Für ein Comeback würde er nur im absoluten Notfall bereitstehen. „Wenn alle Stricke reißen, bin ich immer gesprächsbereit“, erklärte der zweifache Familienvater dem Fachmagazin. „Allerdings kann ich die Jahre, in denen ich noch Handball spielen kann, an einer Hand abzählen. Ich muss auch sagen, dass ich nach meinem langen Krankenhausaufenthalt 2012 auch ziemlich demütig geworden bin, was meine Gesundheit betrifft. Nach meiner Karriere möchte ich zumindest einigermaßen gerade gehen können.“

Wann hatte Holger Glandorf sein Länderspieldebüt?

Sein Länderspieldebüt hatte der Rückraumspieler am 4. Januar 2003 gegen Ungarn in Stuttgart.

Für welche Vereine hat Holger Glandorf gespielt?

Bis 1999 spielte Holger Glandorf beim Osnabrücker SC. Von 1999-2009 bei der HSG Nordhorn, danach von 2009-2011 bei der TBV Lemgo. Seit 2011 spielt der 31-Jährige für die SG Flensburg-Handewitt.

Was sind Holger Glandorfs größten Erfolge?
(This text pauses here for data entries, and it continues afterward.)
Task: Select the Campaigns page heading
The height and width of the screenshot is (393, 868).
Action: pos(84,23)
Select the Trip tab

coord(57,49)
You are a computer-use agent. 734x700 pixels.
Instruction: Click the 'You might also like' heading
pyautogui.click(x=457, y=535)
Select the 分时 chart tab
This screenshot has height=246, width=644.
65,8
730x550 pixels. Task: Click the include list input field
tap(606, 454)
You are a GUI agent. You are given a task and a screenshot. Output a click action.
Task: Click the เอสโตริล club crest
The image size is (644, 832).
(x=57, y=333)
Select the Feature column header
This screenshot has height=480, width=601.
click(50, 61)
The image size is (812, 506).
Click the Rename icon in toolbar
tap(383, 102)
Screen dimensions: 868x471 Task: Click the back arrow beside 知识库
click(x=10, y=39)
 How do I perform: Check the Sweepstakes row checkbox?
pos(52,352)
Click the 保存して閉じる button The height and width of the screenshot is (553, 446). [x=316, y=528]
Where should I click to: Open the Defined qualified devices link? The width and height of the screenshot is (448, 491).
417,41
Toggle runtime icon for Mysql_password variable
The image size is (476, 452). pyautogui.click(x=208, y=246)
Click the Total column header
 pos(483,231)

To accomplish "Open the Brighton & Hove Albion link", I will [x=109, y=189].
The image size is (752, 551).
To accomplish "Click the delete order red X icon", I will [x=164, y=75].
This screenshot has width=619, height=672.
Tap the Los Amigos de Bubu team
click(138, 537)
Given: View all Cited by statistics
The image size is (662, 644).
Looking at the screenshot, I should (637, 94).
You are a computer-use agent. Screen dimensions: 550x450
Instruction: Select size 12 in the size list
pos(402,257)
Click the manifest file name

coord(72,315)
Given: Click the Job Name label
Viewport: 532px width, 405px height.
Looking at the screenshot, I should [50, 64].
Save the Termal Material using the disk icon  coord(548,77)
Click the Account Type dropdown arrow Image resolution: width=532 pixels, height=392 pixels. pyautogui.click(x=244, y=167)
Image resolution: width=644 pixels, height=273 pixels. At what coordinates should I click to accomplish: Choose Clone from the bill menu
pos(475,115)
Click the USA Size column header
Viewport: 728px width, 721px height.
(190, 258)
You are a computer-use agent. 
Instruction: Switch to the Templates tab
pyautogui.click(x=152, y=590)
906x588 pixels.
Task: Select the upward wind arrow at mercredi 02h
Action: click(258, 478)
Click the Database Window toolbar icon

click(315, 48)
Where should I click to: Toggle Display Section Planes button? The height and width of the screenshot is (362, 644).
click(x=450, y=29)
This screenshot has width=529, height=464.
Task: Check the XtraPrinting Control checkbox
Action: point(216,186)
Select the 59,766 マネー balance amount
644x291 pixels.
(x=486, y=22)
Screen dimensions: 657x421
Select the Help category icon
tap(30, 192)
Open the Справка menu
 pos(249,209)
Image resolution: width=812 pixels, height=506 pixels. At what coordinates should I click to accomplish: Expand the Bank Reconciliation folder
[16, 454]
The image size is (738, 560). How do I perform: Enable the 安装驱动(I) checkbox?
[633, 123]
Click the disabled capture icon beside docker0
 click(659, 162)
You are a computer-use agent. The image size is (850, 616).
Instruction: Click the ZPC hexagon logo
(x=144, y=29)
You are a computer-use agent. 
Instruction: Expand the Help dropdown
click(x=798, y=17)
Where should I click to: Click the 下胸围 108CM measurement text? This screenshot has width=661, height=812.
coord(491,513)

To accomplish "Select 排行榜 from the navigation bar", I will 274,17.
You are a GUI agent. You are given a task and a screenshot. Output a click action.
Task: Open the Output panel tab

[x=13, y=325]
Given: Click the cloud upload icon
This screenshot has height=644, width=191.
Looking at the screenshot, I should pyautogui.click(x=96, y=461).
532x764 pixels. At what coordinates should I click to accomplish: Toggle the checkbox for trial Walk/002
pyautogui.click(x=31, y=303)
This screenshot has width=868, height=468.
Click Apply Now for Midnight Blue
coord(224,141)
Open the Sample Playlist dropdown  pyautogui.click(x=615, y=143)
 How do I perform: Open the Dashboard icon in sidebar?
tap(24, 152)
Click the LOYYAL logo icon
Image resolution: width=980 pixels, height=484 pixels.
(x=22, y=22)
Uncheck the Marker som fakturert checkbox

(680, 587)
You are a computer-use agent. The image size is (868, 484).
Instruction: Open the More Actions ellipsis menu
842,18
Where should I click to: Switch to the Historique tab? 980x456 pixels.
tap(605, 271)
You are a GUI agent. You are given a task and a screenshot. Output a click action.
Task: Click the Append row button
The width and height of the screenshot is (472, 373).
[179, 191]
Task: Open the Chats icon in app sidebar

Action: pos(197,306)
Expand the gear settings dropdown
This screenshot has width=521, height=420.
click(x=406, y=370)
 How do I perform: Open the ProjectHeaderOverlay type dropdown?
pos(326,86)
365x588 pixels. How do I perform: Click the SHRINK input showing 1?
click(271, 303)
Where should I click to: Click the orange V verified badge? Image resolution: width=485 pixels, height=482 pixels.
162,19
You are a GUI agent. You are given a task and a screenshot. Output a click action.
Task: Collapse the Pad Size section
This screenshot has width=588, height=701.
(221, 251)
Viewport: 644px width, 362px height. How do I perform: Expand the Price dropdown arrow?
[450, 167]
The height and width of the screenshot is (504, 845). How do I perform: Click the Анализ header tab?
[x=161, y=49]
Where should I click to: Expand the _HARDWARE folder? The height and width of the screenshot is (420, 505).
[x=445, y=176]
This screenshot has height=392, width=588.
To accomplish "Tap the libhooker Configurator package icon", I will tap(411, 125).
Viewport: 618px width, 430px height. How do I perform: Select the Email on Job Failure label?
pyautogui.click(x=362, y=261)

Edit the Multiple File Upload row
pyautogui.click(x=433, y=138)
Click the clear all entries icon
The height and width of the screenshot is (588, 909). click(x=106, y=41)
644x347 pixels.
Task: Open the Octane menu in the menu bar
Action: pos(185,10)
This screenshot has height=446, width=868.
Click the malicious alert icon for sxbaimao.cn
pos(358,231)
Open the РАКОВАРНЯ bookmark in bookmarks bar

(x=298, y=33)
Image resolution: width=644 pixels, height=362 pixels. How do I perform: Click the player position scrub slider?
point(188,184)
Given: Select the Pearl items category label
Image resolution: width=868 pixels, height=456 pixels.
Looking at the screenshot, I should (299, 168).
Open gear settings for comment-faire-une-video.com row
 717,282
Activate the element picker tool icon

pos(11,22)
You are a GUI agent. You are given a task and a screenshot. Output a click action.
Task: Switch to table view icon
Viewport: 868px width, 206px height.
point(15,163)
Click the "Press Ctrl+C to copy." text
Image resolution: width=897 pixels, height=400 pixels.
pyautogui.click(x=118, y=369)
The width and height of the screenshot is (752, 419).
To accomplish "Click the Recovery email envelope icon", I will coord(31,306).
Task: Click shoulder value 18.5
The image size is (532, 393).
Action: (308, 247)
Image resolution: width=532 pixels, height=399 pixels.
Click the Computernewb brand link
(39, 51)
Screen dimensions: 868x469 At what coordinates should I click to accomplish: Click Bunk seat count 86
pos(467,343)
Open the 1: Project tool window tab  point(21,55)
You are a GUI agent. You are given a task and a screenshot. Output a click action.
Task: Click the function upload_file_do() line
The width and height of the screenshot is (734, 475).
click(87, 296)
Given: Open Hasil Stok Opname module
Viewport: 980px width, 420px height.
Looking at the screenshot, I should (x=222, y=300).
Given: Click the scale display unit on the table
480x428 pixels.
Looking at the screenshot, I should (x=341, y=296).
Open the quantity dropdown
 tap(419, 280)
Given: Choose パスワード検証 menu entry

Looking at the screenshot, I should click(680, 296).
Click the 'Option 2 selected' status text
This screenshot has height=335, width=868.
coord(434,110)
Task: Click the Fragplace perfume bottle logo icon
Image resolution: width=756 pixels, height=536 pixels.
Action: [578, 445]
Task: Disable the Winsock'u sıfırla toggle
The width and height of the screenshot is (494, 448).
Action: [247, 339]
Holger Glandorf wurde mit der Nationalmannschaft 2007 Weltmeister. Mit der SG Flensburg-Handewitt wurde er 2014 Champions-League-Sieger. 2008 gewann er mit der HSG Nordhorn den EHF-Pokal,  2010 mit dem TBV Lemgo. Den Europapokal der Pokalsieger gewann Glandorf im Jahr 2012 mit der SG Flensburg-Handewitt.